* [Raw data]
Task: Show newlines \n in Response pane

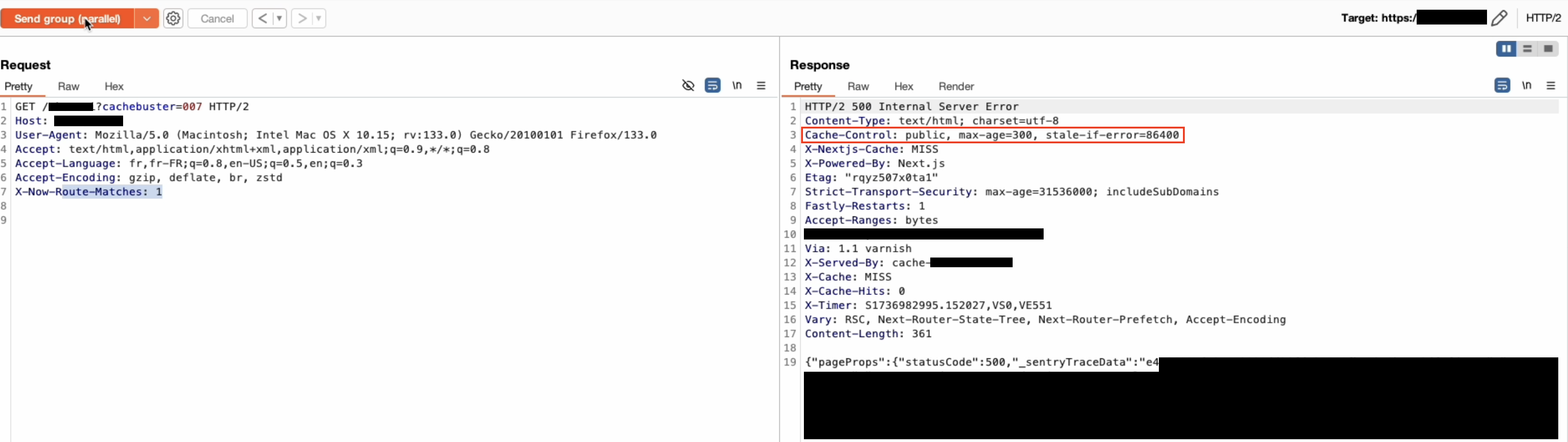Action: (1527, 86)
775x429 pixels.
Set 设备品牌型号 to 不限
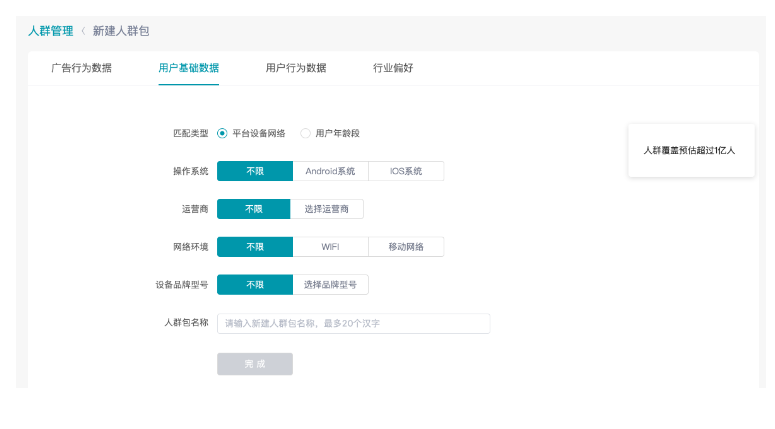255,285
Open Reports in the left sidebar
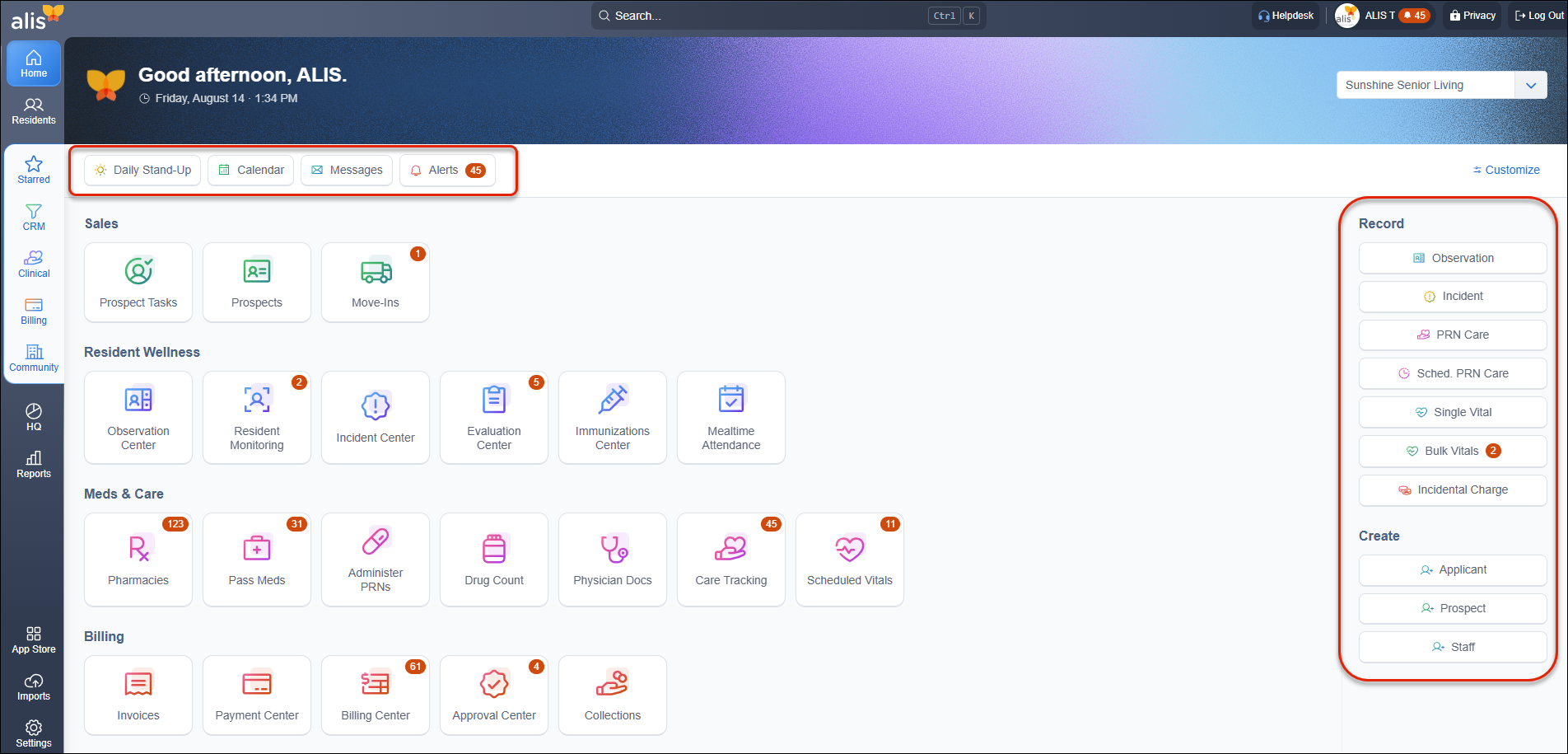This screenshot has width=1568, height=754. (x=34, y=465)
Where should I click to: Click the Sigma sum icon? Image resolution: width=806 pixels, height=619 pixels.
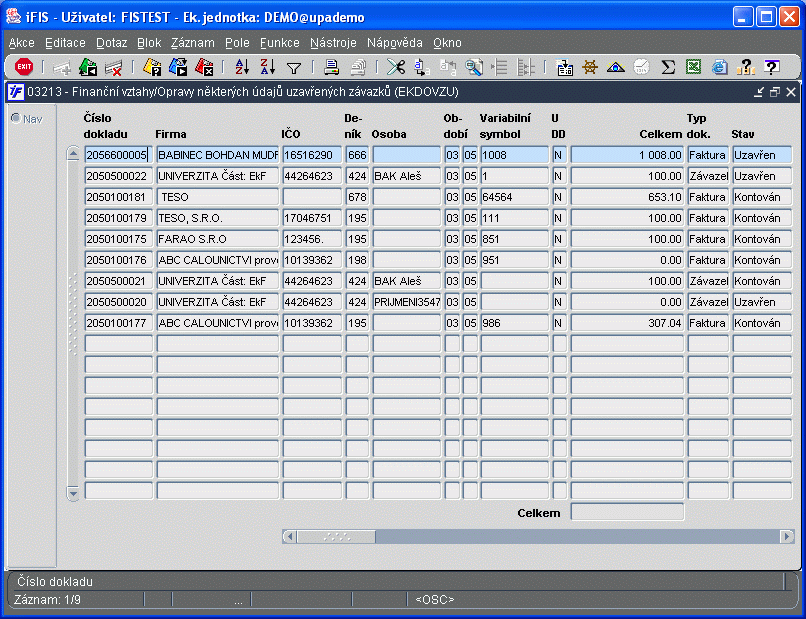668,67
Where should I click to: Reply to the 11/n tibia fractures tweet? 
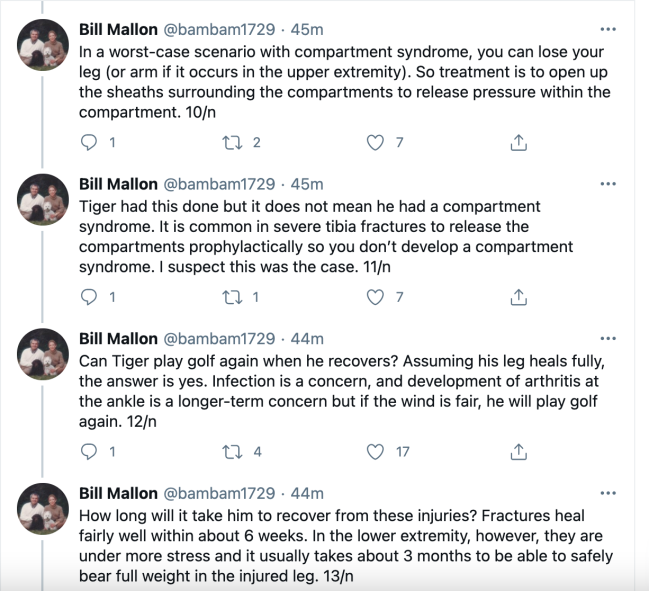point(88,297)
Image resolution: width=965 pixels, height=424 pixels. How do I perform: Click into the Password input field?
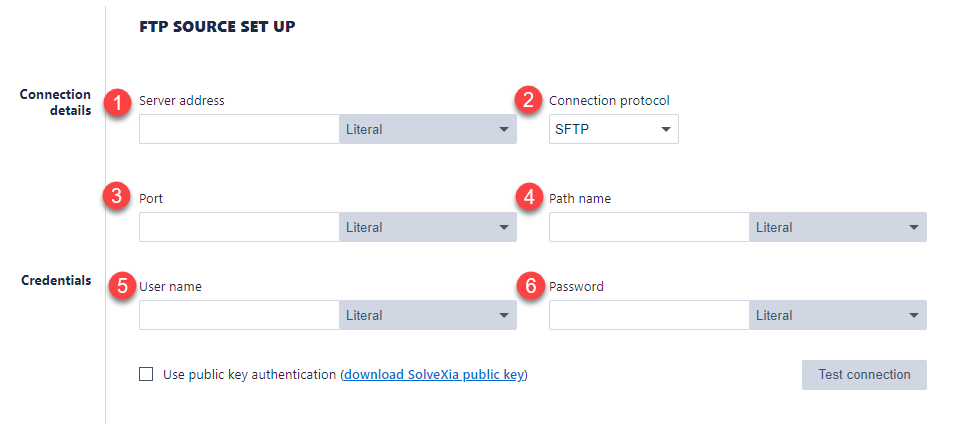(649, 315)
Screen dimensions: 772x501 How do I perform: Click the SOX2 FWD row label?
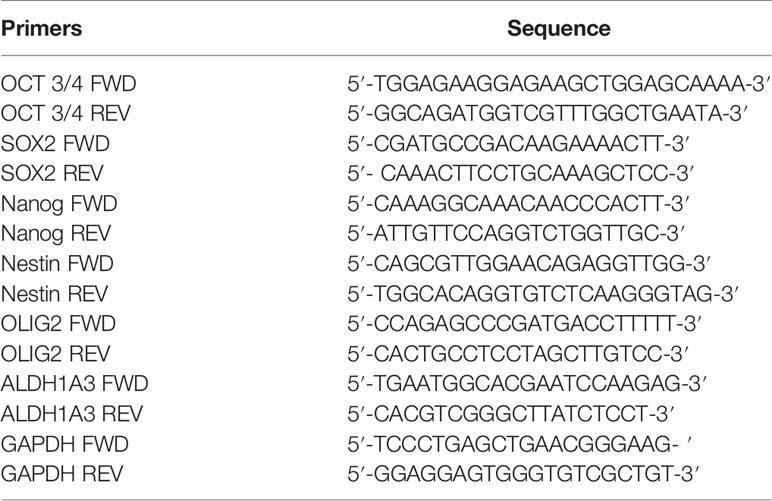[x=55, y=144]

* [Problem statement]
Because the pictures are not wanted, retype every record exactly without them.

* [Exercise answer]
Task: Show newlines \n in Response pane

Action: (1527, 86)
775x429 pixels.
Set 设备品牌型号 to 不限
255,285
Open Reports in the left sidebar
This screenshot has width=1568, height=754. (x=34, y=465)
Where should I click to: Click the Sigma sum icon? Image resolution: width=806 pixels, height=619 pixels.
668,67
Where should I click to: Reply to the 11/n tibia fractures tweet? 
point(88,297)
Image resolution: width=965 pixels, height=424 pixels. How do I perform: Click into the Password input field?
(649, 315)
Screen dimensions: 772x501 How do I perform: Click the SOX2 FWD row label?
[x=55, y=144]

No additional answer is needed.